→ Short exercise:
Extract every line of the listing below and reproduce each one verbatim, keeping the original order.

→ Collected data entries:
----------
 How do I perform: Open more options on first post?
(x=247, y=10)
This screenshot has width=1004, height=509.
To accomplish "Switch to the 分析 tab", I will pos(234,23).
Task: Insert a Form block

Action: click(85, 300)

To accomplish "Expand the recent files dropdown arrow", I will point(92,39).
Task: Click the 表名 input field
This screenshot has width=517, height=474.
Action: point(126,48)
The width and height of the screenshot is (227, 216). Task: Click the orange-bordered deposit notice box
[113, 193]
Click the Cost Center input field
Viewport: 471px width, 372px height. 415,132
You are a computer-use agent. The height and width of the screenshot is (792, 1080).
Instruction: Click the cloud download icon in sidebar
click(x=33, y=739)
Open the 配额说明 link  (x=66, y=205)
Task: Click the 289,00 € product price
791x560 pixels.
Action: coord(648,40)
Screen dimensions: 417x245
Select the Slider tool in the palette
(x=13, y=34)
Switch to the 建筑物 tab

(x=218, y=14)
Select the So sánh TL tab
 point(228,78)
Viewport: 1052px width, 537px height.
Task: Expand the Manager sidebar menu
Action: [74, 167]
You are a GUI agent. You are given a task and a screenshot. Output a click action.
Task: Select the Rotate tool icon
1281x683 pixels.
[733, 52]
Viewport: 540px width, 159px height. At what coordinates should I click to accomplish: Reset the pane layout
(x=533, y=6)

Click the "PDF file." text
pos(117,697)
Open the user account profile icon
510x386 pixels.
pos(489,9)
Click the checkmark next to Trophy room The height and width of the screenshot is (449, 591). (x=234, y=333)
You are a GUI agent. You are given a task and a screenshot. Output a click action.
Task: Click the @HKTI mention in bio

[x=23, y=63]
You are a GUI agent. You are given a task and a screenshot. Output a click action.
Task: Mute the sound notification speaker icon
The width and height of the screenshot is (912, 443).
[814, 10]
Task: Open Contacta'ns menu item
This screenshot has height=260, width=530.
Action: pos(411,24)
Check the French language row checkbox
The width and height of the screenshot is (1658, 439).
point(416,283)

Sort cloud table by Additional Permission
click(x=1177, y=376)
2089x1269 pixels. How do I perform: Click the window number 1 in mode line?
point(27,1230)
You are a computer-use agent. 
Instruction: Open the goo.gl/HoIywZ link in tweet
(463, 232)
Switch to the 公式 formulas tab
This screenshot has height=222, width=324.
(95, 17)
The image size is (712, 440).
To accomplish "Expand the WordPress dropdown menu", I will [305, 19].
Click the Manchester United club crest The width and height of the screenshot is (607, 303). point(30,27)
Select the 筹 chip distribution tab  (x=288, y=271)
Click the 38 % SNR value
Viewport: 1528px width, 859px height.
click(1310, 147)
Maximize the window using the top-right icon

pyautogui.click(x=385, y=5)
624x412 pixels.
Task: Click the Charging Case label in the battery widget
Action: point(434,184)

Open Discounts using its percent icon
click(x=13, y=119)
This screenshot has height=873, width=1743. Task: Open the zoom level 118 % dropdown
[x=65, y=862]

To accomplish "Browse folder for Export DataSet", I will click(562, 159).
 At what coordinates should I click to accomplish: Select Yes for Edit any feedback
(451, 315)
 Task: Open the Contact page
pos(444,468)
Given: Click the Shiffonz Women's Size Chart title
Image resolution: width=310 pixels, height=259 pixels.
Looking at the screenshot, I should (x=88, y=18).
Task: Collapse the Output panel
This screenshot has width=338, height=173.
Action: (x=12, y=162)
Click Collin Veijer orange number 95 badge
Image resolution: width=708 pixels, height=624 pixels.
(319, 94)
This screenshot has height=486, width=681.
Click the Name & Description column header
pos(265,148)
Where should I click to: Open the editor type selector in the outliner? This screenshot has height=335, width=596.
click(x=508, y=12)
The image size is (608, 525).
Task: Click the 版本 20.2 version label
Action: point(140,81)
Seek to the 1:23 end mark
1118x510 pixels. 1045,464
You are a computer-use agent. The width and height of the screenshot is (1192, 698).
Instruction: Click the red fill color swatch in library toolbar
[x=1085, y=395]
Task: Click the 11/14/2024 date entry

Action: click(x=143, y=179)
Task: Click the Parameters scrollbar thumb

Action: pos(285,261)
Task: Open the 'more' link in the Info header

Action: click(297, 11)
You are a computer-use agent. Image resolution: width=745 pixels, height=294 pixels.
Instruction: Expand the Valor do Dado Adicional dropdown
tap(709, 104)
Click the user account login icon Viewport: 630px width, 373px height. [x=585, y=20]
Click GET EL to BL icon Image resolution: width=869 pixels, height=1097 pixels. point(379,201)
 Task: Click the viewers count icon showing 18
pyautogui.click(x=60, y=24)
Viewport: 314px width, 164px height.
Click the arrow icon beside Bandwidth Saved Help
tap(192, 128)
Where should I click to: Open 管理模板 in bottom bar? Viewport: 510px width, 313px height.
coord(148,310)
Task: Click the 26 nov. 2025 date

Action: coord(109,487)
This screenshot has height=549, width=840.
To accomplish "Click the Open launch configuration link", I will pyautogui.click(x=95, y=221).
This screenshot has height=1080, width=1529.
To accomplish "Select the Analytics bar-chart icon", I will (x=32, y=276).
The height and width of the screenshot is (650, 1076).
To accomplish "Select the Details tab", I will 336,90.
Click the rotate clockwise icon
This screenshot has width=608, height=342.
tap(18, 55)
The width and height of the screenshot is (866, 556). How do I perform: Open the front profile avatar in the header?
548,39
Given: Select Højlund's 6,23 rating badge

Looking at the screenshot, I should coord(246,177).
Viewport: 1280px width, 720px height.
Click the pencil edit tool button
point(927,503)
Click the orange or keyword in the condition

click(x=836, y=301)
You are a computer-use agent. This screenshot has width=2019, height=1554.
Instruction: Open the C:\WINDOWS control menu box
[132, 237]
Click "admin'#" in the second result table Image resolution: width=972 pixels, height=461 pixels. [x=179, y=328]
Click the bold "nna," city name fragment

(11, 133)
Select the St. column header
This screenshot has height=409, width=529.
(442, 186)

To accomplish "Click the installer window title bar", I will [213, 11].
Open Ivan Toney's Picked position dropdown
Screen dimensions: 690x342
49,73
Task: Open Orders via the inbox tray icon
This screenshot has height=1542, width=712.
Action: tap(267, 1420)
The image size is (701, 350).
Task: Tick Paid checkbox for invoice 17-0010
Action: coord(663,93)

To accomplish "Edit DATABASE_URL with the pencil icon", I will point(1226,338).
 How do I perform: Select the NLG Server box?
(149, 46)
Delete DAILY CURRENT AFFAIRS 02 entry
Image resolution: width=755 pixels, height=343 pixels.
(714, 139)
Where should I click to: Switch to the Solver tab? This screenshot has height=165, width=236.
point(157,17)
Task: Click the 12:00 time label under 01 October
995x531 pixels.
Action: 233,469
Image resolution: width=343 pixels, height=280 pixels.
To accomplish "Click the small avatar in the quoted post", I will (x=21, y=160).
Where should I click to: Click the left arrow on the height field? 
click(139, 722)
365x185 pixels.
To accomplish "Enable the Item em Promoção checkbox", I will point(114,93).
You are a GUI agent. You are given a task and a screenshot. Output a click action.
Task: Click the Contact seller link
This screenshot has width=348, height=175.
----------
→ The output:
 How do I perform: Open more options on first post?
(x=247, y=10)
This screenshot has width=1004, height=509.
To accomplish "Switch to the 分析 tab", I will pos(234,23).
Task: Insert a Form block

Action: click(85, 300)

To accomplish "Expand the recent files dropdown arrow", I will point(92,39).
Task: Click the 表名 input field
This screenshot has width=517, height=474.
Action: point(126,48)
The width and height of the screenshot is (227, 216). Task: Click the orange-bordered deposit notice box
[113, 193]
Click the Cost Center input field
Viewport: 471px width, 372px height. 415,132
You are a computer-use agent. The height and width of the screenshot is (792, 1080).
Instruction: Click the cloud download icon in sidebar
click(x=33, y=739)
Open the 配额说明 link  (x=66, y=205)
Task: Click the 289,00 € product price
791x560 pixels.
Action: coord(648,40)
Screen dimensions: 417x245
Select the Slider tool in the palette
(x=13, y=34)
Switch to the 建筑物 tab

(x=218, y=14)
Select the So sánh TL tab
 point(228,78)
Viewport: 1052px width, 537px height.
Task: Expand the Manager sidebar menu
Action: [74, 167]
You are a GUI agent. You are given a task and a screenshot. Output a click action.
Task: Select the Rotate tool icon
1281x683 pixels.
[733, 52]
Viewport: 540px width, 159px height. At what coordinates should I click to accomplish: Reset the pane layout
(x=533, y=6)

Click the "PDF file." text
pos(117,697)
Open the user account profile icon
510x386 pixels.
pos(489,9)
Click the checkmark next to Trophy room The height and width of the screenshot is (449, 591). (x=234, y=333)
You are a GUI agent. You are given a task and a screenshot. Output a click action.
Task: Click the @HKTI mention in bio

[x=23, y=63]
You are a GUI agent. You are given a task and a screenshot. Output a click action.
Task: Mute the sound notification speaker icon
The width and height of the screenshot is (912, 443).
[814, 10]
Task: Open Contacta'ns menu item
This screenshot has height=260, width=530.
Action: pos(411,24)
Check the French language row checkbox
The width and height of the screenshot is (1658, 439).
point(416,283)

Sort cloud table by Additional Permission
click(x=1177, y=376)
2089x1269 pixels. How do I perform: Click the window number 1 in mode line?
point(27,1230)
You are a computer-use agent. 
Instruction: Open the goo.gl/HoIywZ link in tweet
(463, 232)
Switch to the 公式 formulas tab
This screenshot has height=222, width=324.
(95, 17)
The image size is (712, 440).
To accomplish "Expand the WordPress dropdown menu", I will [305, 19].
Click the Manchester United club crest The width and height of the screenshot is (607, 303). point(30,27)
Select the 筹 chip distribution tab  (x=288, y=271)
Click the 38 % SNR value
Viewport: 1528px width, 859px height.
click(1310, 147)
Maximize the window using the top-right icon

pyautogui.click(x=385, y=5)
624x412 pixels.
Task: Click the Charging Case label in the battery widget
Action: point(434,184)

Open Discounts using its percent icon
click(x=13, y=119)
This screenshot has height=873, width=1743. Task: Open the zoom level 118 % dropdown
[x=65, y=862]

To accomplish "Browse folder for Export DataSet", I will click(562, 159).
 At what coordinates should I click to accomplish: Select Yes for Edit any feedback
(451, 315)
 Task: Open the Contact page
pos(444,468)
Given: Click the Shiffonz Women's Size Chart title
Image resolution: width=310 pixels, height=259 pixels.
Looking at the screenshot, I should (x=88, y=18).
Task: Collapse the Output panel
This screenshot has width=338, height=173.
Action: (x=12, y=162)
Click Collin Veijer orange number 95 badge
Image resolution: width=708 pixels, height=624 pixels.
(319, 94)
This screenshot has height=486, width=681.
Click the Name & Description column header
pos(265,148)
Where should I click to: Open the editor type selector in the outliner? This screenshot has height=335, width=596.
click(x=508, y=12)
The image size is (608, 525).
Task: Click the 版本 20.2 version label
Action: point(140,81)
Seek to the 1:23 end mark
1118x510 pixels. 1045,464
You are a computer-use agent. The width and height of the screenshot is (1192, 698).
Instruction: Click the red fill color swatch in library toolbar
[x=1085, y=395]
Task: Click the 11/14/2024 date entry

Action: click(x=143, y=179)
Task: Click the Parameters scrollbar thumb

Action: pos(285,261)
Task: Open the 'more' link in the Info header

Action: click(297, 11)
You are a computer-use agent. Image resolution: width=745 pixels, height=294 pixels.
Instruction: Expand the Valor do Dado Adicional dropdown
tap(709, 104)
Click the user account login icon Viewport: 630px width, 373px height. [x=585, y=20]
Click GET EL to BL icon Image resolution: width=869 pixels, height=1097 pixels. point(379,201)
 Task: Click the viewers count icon showing 18
pyautogui.click(x=60, y=24)
Viewport: 314px width, 164px height.
Click the arrow icon beside Bandwidth Saved Help
tap(192, 128)
Where should I click to: Open 管理模板 in bottom bar? Viewport: 510px width, 313px height.
coord(148,310)
Task: Click the 26 nov. 2025 date

Action: coord(109,487)
This screenshot has height=549, width=840.
To accomplish "Click the Open launch configuration link", I will pyautogui.click(x=95, y=221).
This screenshot has height=1080, width=1529.
To accomplish "Select the Analytics bar-chart icon", I will (x=32, y=276).
The height and width of the screenshot is (650, 1076).
To accomplish "Select the Details tab", I will 336,90.
Click the rotate clockwise icon
This screenshot has width=608, height=342.
tap(18, 55)
The width and height of the screenshot is (866, 556). How do I perform: Open the front profile avatar in the header?
548,39
Given: Select Højlund's 6,23 rating badge

Looking at the screenshot, I should coord(246,177).
Viewport: 1280px width, 720px height.
Click the pencil edit tool button
point(927,503)
Click the orange or keyword in the condition

click(x=836, y=301)
You are a computer-use agent. This screenshot has width=2019, height=1554.
Instruction: Open the C:\WINDOWS control menu box
[132, 237]
Click "admin'#" in the second result table Image resolution: width=972 pixels, height=461 pixels. [x=179, y=328]
Click the bold "nna," city name fragment

(11, 133)
Select the St. column header
This screenshot has height=409, width=529.
(442, 186)

To accomplish "Click the installer window title bar", I will [213, 11].
Open Ivan Toney's Picked position dropdown
Screen dimensions: 690x342
49,73
Task: Open Orders via the inbox tray icon
This screenshot has height=1542, width=712.
Action: tap(267, 1420)
The image size is (701, 350).
Task: Tick Paid checkbox for invoice 17-0010
Action: coord(663,93)

To accomplish "Edit DATABASE_URL with the pencil icon", I will point(1226,338).
 How do I perform: Select the NLG Server box?
(149, 46)
Delete DAILY CURRENT AFFAIRS 02 entry
Image resolution: width=755 pixels, height=343 pixels.
(714, 139)
Where should I click to: Switch to the Solver tab? This screenshot has height=165, width=236.
point(157,17)
Task: Click the 12:00 time label under 01 October
995x531 pixels.
Action: 233,469
Image resolution: width=343 pixels, height=280 pixels.
To accomplish "Click the small avatar in the quoted post", I will (x=21, y=160).
Where should I click to: Click the left arrow on the height field? 
click(139, 722)
365x185 pixels.
To accomplish "Enable the Item em Promoção checkbox", I will point(114,93).
You are a GUI agent. You are given a task and a screenshot. Output a click action.
Task: Click the Contact seller link
This screenshot has width=348, height=175.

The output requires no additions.